### Fragmento
>>

Dasha cruzó la frontera hace cuatro días. Su viaje duró cinco; ahora, duerme en el sofá de unos conocidos, en Cracovia, mientras espera poder viajar hasta Lublin para reunirse con su novio. Desde su llegada a la antigua capital polaca, pudo descansar, y ahora bebe tranquila té en una cafetería del barrio judío.

«En Mikolayiv», donde nació, y donde estaba cuando empezó la guerra, «no hay rutas de evacuación. No estamos tan mal como los de Járkov, pero los ataques de Mariúpol nos quedan muy cerca, sentimos el peligro. Por ejemplo, no tenemos trenes, ya que las vías están rotas, destruidas por los ataques. La única forma de salir es que alguien te lleve», explica.

Por suerte para Dasha, pudo efectuar el viaje con una certidumbre excepcional, dadas las circunstancias. Un amigo de su hermana, residente en Cracovia, la esperaría en la frontera. Lo difícil fue llegar hasta allí. «Para empezar, yo tenía que llegar al centro de Mikolayiv desde mi casa, que está a las afueras. No hay casi taxis por que ya casi nadie quiere conducir. Y no sé cómo, pero terminé en un coche de policía, sentada en la parte de atrás, apretada entre dos agentes», cuenta, y se ríe un poco. «Me acercaron al centro, donde esperaban unos amigos, que me llevaron hasta otra zona de la ciudad. Allí, había voluntarios recogiendo a gente».

Así, logró salir de Mikolayiv. «Desde ahí, condujimos 700 kilómetros que se hicieron eternos por el tráfico, por que todo el mundo está huyendo. Tardamos cuatro días en llegar a la frontera». Allí la esperaba Ilya, amigo de su hermana, originario de Moscú, y residente en Cracovia. A punto de cumplir los 30, el ruso forma parte de un grupo de voluntarios polacos desde que empezó la guerra. Dasha es la segunda refugiada que acoge en su piso de un solo dormitorio.

<<

### Explora el material
1 > Según el fragmento, ¿cuántos kilómetros recorrieron en coche desde Mikolayiv hasta la frontera?
2 > Indica, por favor, si cada afirmación coincide con el fragmento y cita las palabras que lo deciden: (a) Dasha salió de Mikolayiv en tren. (b) Ilya es originario de Moscú. (c) Dasha es la primera refugiada que Ilya acoge en su piso.

### Datos extraídos
>>

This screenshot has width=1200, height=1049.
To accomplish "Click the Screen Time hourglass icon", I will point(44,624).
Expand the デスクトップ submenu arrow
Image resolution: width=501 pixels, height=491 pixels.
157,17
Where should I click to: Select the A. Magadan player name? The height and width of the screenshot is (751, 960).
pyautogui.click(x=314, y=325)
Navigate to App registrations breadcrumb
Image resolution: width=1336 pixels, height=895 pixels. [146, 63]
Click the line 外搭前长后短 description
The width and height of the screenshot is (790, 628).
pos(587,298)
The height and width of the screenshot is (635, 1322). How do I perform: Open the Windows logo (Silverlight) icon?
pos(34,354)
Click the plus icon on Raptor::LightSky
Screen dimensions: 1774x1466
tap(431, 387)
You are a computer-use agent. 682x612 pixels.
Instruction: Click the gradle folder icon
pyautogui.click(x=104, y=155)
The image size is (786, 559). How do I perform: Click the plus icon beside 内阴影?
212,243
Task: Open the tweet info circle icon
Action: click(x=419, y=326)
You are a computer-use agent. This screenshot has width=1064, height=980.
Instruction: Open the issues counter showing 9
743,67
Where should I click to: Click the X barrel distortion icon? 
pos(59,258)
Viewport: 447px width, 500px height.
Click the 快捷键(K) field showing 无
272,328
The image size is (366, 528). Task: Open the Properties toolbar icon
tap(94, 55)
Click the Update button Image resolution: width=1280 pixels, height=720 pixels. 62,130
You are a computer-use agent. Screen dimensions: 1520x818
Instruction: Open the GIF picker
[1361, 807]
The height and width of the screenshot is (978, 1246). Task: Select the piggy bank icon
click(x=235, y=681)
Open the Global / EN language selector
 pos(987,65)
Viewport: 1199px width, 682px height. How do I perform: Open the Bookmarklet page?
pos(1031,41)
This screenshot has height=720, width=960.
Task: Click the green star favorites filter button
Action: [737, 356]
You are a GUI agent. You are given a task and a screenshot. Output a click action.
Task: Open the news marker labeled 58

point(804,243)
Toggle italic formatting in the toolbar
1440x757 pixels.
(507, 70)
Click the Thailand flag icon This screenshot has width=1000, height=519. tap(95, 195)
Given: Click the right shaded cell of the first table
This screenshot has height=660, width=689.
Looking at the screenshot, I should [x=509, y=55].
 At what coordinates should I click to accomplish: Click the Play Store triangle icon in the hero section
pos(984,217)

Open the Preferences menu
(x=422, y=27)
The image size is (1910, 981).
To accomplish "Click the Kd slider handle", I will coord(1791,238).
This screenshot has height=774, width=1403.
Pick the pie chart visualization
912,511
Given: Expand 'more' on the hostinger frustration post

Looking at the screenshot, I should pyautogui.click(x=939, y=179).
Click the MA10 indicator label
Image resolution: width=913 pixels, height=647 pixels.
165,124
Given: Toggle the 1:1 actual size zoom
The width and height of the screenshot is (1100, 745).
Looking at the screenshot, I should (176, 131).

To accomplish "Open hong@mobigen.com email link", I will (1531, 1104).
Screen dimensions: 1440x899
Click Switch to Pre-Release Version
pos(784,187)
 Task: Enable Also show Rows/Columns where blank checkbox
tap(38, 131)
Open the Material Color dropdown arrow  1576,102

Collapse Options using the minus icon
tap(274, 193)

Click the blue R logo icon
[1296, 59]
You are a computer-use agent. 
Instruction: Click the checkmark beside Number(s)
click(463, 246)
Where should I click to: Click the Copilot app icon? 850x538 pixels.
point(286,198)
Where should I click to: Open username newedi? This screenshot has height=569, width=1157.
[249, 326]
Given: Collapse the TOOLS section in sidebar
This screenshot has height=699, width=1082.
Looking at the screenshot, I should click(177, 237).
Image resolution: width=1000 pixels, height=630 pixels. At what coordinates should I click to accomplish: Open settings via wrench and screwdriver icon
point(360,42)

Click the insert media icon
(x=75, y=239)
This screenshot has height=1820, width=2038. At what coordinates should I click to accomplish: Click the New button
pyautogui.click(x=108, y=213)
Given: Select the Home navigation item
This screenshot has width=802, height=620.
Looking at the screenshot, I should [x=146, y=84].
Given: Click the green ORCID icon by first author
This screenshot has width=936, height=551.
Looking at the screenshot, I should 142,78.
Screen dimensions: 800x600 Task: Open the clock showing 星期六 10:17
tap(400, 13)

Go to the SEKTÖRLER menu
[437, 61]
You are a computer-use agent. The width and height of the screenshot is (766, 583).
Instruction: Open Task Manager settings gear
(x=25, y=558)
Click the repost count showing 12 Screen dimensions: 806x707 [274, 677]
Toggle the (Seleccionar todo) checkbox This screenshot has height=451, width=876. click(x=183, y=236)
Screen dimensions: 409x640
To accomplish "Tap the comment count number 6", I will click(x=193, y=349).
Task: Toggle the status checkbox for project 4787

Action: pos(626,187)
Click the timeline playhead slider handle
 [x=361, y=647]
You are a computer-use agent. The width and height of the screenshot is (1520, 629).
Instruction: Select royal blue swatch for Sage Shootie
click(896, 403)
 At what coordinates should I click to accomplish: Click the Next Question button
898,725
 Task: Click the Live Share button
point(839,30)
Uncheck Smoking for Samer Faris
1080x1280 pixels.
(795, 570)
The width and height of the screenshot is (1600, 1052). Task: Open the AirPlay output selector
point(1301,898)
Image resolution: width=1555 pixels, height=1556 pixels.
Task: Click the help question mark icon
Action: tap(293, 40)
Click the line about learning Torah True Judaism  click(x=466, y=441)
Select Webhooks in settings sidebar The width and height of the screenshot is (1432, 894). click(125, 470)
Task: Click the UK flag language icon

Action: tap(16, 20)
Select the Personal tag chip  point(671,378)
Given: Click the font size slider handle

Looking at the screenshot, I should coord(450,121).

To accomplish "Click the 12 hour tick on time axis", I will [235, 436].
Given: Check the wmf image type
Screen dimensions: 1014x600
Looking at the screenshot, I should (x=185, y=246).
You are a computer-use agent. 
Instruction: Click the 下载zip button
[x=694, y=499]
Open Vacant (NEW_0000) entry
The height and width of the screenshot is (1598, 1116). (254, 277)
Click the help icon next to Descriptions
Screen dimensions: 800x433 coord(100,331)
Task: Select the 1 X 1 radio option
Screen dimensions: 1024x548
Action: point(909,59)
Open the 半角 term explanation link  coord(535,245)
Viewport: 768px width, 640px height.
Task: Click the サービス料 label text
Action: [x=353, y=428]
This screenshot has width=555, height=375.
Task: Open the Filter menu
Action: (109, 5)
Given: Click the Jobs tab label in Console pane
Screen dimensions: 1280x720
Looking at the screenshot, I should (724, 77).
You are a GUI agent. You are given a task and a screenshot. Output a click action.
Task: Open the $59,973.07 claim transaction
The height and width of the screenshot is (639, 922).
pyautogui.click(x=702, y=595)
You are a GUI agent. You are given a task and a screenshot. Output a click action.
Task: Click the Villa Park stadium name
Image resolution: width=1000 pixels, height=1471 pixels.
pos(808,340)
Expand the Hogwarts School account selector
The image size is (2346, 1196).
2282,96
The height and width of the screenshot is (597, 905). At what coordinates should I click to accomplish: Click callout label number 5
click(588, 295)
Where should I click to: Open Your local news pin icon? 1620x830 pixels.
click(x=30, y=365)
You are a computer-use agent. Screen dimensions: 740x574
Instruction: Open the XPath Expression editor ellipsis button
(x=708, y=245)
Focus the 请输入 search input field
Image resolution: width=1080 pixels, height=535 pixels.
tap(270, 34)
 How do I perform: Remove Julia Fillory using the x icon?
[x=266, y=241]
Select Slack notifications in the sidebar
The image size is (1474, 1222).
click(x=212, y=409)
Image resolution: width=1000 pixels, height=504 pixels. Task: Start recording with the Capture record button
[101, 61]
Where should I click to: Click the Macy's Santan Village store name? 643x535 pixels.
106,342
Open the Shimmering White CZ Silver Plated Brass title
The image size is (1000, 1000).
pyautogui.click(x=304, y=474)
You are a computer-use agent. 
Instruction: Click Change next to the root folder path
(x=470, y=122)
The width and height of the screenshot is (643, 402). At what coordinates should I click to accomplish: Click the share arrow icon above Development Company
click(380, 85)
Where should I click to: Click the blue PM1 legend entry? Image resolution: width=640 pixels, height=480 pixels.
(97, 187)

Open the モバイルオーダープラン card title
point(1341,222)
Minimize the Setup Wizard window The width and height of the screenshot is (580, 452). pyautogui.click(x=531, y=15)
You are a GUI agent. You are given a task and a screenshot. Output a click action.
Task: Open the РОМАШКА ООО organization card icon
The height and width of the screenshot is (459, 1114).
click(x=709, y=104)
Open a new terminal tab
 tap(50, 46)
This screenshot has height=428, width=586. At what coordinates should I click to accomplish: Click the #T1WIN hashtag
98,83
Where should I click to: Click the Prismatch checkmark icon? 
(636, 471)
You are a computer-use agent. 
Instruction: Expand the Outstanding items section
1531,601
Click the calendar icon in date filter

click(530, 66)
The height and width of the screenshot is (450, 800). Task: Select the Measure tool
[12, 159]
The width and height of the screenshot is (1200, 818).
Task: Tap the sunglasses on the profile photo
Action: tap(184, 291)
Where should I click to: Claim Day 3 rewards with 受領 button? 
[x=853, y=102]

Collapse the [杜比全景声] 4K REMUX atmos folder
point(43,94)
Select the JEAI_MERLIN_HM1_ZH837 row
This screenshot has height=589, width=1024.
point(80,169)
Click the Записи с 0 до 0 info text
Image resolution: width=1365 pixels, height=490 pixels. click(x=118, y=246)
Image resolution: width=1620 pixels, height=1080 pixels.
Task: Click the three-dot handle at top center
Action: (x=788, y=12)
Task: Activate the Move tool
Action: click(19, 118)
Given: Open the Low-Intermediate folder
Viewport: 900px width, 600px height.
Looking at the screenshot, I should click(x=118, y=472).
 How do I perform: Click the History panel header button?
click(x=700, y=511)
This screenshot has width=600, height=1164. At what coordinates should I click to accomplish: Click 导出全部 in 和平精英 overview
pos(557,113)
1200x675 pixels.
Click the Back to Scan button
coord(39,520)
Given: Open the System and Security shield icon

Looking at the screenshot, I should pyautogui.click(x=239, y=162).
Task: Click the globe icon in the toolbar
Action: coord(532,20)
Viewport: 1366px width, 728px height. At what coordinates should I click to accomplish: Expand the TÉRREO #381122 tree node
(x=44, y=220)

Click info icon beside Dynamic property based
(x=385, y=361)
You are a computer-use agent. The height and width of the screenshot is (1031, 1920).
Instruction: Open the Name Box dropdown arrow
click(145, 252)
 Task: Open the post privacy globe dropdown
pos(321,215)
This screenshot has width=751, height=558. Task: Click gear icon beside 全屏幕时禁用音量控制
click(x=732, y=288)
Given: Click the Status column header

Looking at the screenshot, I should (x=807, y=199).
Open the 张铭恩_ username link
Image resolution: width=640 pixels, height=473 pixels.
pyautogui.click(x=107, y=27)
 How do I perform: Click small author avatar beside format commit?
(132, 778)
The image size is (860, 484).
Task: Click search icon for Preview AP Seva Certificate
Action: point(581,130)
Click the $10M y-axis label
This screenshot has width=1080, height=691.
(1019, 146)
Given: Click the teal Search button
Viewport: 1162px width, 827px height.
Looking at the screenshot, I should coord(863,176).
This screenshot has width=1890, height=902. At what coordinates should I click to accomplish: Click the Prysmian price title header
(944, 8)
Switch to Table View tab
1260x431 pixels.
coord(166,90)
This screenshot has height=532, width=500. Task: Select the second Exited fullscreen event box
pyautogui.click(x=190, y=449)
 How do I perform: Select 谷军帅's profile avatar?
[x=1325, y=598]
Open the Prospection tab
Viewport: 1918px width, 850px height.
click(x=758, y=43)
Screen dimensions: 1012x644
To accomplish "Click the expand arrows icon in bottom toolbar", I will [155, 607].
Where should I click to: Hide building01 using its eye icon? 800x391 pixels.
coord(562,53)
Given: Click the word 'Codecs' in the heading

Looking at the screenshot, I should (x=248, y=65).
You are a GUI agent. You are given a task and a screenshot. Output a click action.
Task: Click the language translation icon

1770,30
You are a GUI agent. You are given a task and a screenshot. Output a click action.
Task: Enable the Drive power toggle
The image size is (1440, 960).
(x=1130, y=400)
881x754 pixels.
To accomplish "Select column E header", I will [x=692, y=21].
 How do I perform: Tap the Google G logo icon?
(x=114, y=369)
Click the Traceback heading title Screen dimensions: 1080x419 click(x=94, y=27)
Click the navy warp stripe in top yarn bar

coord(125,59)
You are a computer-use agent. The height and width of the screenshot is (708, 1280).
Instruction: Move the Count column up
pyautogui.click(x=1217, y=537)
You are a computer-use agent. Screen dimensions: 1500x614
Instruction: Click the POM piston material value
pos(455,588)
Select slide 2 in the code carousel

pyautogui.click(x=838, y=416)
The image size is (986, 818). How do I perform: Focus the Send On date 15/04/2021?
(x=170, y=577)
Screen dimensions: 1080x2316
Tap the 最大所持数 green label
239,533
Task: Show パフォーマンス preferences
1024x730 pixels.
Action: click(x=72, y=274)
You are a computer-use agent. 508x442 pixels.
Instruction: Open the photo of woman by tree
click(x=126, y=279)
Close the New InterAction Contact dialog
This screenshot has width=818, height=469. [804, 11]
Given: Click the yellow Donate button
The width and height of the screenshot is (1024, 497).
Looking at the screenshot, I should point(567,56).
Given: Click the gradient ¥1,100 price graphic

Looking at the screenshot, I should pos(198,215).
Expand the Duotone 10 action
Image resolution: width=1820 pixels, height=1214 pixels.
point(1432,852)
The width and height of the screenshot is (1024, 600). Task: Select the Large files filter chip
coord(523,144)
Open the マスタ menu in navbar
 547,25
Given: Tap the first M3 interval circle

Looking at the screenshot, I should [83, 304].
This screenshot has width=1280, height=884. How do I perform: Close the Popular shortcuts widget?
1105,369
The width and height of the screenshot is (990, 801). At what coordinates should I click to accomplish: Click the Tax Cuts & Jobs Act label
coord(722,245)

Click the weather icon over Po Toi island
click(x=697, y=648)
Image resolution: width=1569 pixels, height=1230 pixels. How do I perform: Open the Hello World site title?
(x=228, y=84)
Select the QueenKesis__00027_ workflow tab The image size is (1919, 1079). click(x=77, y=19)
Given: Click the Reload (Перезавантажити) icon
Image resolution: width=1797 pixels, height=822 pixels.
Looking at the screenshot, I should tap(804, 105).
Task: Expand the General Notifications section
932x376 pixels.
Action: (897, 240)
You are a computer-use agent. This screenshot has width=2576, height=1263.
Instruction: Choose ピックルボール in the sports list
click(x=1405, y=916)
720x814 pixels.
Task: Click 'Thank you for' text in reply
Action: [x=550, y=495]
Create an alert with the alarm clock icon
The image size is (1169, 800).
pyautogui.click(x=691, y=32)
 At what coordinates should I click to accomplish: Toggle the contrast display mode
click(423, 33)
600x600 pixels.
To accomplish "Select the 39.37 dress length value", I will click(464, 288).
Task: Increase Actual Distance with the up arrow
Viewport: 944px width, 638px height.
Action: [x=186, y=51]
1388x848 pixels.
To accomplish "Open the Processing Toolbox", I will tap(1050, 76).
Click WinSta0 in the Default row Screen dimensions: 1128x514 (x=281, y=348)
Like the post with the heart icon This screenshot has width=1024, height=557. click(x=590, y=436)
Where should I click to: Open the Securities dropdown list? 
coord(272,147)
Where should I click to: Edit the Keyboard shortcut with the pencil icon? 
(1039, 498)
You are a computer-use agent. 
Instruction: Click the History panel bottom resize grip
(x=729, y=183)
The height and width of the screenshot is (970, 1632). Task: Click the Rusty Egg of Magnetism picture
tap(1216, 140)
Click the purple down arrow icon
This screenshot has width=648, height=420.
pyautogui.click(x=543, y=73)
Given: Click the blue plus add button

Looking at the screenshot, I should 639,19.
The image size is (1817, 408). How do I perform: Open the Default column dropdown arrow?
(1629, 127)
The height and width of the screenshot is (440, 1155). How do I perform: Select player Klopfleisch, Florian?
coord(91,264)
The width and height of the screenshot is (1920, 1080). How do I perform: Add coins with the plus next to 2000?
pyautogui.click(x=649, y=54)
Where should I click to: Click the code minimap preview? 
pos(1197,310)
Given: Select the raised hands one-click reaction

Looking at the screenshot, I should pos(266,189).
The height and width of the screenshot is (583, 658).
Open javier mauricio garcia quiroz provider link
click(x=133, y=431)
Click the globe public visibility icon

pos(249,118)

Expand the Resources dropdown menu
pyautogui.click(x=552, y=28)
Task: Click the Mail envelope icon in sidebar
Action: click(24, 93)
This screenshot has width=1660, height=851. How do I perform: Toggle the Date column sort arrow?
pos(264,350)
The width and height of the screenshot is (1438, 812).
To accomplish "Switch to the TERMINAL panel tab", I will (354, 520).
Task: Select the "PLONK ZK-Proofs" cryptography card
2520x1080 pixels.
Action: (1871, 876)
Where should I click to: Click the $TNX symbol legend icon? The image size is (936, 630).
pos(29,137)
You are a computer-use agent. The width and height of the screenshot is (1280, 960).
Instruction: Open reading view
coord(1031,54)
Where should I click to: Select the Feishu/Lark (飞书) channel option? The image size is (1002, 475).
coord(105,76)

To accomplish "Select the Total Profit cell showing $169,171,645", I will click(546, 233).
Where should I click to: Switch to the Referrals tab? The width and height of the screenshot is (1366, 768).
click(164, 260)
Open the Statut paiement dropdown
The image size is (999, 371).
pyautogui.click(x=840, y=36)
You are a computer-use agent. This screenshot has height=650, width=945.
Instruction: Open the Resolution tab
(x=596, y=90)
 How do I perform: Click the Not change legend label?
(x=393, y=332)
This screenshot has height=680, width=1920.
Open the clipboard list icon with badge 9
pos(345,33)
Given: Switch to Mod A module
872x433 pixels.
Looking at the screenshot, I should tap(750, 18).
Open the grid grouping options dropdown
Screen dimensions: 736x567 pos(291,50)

<<

### Resultados del ejercicio
1 > 700 kilómetros.

2 >
(a) No: «no tenemos trenes, ya que las vías están rotas».
(b) Sí: «originario de Moscú».
(c) No: «Dasha es la segunda refugiada que acoge en su piso de un solo dormitorio».